表13 東寺村における寛政6年(1794)の村入用
米2石8斗庄屋給米
米1石年寄給米
米2石1斗5升惣代組頭給・状使蔵番給・御林并山番給共
銀29匁5分宗門五人組帳諸帳面仕紙墨筆蝋燭代共
銭1貫700文
銀125匁寺社修復普請諸入用
銀60匁神事祭礼村祈祷諸入用
銭3貫804文
銀89匁3分御年貢御上納御用向二付御役所え村役人罷出入用
銭6貫530文留□御酒燈明御礼諸入用
銀28匁3分免割取立諸帳面仕立御用村用参会諸算用中合入用
米7斗2升
銀422匁5分御年貢大津御蔵納入用矢橋迄指出し罷賃共
米6斗3升5合
銀825匁5厘助郷之銭ニ付還□銀石部宿西往還筋掃除賃入用共
銭3貫200文
銀88匁(7月・12月両度割)御用上講送り郡割之分
銀320匁猪鹿さきかけす取□□猟師入用共
米7石3斗5合(代銀471匁7分5厘)合2貫606匁4分3厘
銀1貫987匁6分5厘
銭22貫370文(此銀217匁1厘)
「寛政六年村入用帳」『東寺地区共有文書』より作成

 いままでみてきたように、「村明細帳」をはじめ、「五人組帳」・「宗門改帳」など数多くの文書が村で作成され、それに要した費用も少なくはない。
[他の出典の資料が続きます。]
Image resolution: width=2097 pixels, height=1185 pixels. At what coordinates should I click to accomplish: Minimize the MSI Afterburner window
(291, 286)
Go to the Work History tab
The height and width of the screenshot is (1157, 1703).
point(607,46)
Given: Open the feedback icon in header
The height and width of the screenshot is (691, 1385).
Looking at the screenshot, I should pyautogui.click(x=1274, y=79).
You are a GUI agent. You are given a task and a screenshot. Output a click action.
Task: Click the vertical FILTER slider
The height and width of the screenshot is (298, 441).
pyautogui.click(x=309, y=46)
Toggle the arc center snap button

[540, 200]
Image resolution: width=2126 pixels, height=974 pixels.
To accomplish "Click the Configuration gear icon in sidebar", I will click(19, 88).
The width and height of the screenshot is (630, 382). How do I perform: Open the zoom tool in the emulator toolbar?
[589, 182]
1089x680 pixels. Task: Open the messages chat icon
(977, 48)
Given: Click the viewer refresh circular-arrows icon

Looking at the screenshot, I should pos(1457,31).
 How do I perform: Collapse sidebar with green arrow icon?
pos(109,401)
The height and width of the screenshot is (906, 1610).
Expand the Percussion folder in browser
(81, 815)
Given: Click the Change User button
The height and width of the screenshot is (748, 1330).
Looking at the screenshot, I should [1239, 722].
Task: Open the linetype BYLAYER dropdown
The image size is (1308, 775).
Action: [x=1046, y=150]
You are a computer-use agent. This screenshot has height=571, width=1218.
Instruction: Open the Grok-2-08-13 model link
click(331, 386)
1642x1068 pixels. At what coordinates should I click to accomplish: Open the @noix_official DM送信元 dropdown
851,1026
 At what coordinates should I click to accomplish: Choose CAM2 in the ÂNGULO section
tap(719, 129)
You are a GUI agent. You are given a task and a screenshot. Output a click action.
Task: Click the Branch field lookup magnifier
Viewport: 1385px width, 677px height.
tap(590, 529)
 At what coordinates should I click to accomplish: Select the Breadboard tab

つまり領主は行政上の必要からかなり多くの文書の作成を村に要請していることがうかがえる。また、村役人といわれる庄屋・年寄などは、毎日がそれらの書類・帳簿の作成とその行政の運営に追われていたと推察される。幕藩体制のなかにおいて、村は支配の側からの最下層の行政単位としての位置づけと、一方で村としての独立した共同体的位置を認識しつつ運営されていたと考えられるのである。